QUOTED TEXT =
(begin)

In both industry and academia, it is common knowledge that many of the world’s largest manufacturers have been rethinking the decades-old practice of offshoring—and most often outsourcing—production to low-cost global suppliers.
What is less well understood are the reasons why and the true extent to which these manufacturers are reversing or redirecting their global supply chains and sourcing strategies. It’s fair to assume that factors such as rising labor costs in low-cost countries, shifts in the sources and cost of energy and changes in government policy affecting taxes, trade agreements, incentives and regulations are major contributors to the “why;” but determining what is actually happening is more complicated. The debate concerning these issues is highly political, often misinformed and most of what we “know” about what is occurring is based on anecdotal evidence.
This is why we, along with a consortium of faculty at leading business schools, have developed the Global Supply Chain Benchmark Study to examine the current status and rationale of decision making on the part of companies to source materials, assembly, processing and production on a global basis*. The goal is to benchmark current practices with regard to the following three questions:
- What global sourcing decisions have been made and what decisions are being contemplated?
- What are the drivers of these decisions?
- What is their observed or expected impact?
A first phase of data collection for the Benchmark project, which included 36 responses from leading companies in a wide range of industries, was completed last year. The data analysis yielded interesting insights into patterns of current sourcing decisions and the principal reasons companies are adopting these patterns.

(end)

PROVIDED DATA =
(begin)

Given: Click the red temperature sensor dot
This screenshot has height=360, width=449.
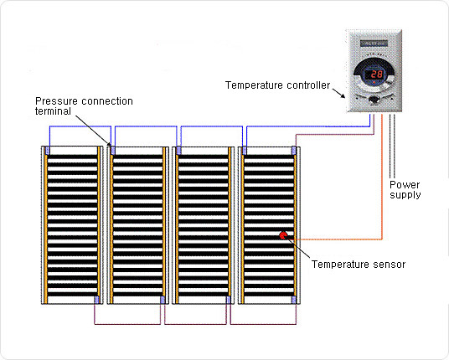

(end)

DIRECTIVES =
**a.** Please answer these about the supply chain passage, not the data:
(i) How many responses did the first phase of data collection include?
(ii) What study did the authors develop with a consortium of faculty at leading business schools?
(iii) What is most of what we "know" about what is occurring based on?
**b.** Carry the supply chain passage forward from its last sentence, in the same voice.

TASK RESULTS =
**a.**
(i) 36
(ii) The Global Supply Chain Benchmark Study
(iii) Anecdotal evidence

**b.**
For example, although many business analysts and media outlets proclaim that companies are increasingly “reshoring” their manufacturing activities—most often referring to the return of production to North America—according to our survey results, China leads all regions in production volume growth by a substantial margin. The reasons for moving production to China, however, do seem to be changing. They include: cost conscious companies moving labor-intensive products mostly from Europe to China, companies with capital intensive production transferring manufacturing to China for quality reasons and an expectation of an increasing relevance of China as a consumer market.
A few other observations from our Phase 1 results:
- Talk about the return of manufacturing to the U.S. appears to be just that—talk. Our research revealed that the rate of production increase and decrease in the region is equal.
- EU 15 countries are losing ground. Europe is the only region with more companies divesting than investing, primarily driven by costs but also by market reasons. Even automated and/or high-value production has moved out of Europe.
- While China is still the most attractive region for sourcing production, it is also among the top countries for volume decrease. Companies leaving China do so for total cost reasons. ASEAN countries emerge as low-cost destinations to serve Asian markets.
- For European companies, North America represents a lower-cost and lower-risk alternative compared to production at home.
- For non-American markets, companies are divesting in North America in favor of locations closer to demand.
While our response pool is somewhat limited, the results paint a clear enough picture to infer that anecdotal evidence and subjective market analysis may not be giving us a true picture of the manufacturing sourcing and supply chain restructuring activity that is underway.
We can see there is a wide range of decision drivers that have been mentioned. Often a particular driver, such as market changes or costs, has been given a high priority for conflicting decisions (e.g. to shift or not to shift production). This suggests that companies are not being motivated by a particular driver, such as lower labor costs, for adopting a particular policy (e.g. outsource to China). Rather, they are evaluating complex tradeoffs that affect their global performance through their impact on local performance metrics such as the landed cost for each product in each market.
The survey project has now entered a second phase where the sample of companies is being expanded extensively. We hope to be able to share analysis of the full set of results by December 2015.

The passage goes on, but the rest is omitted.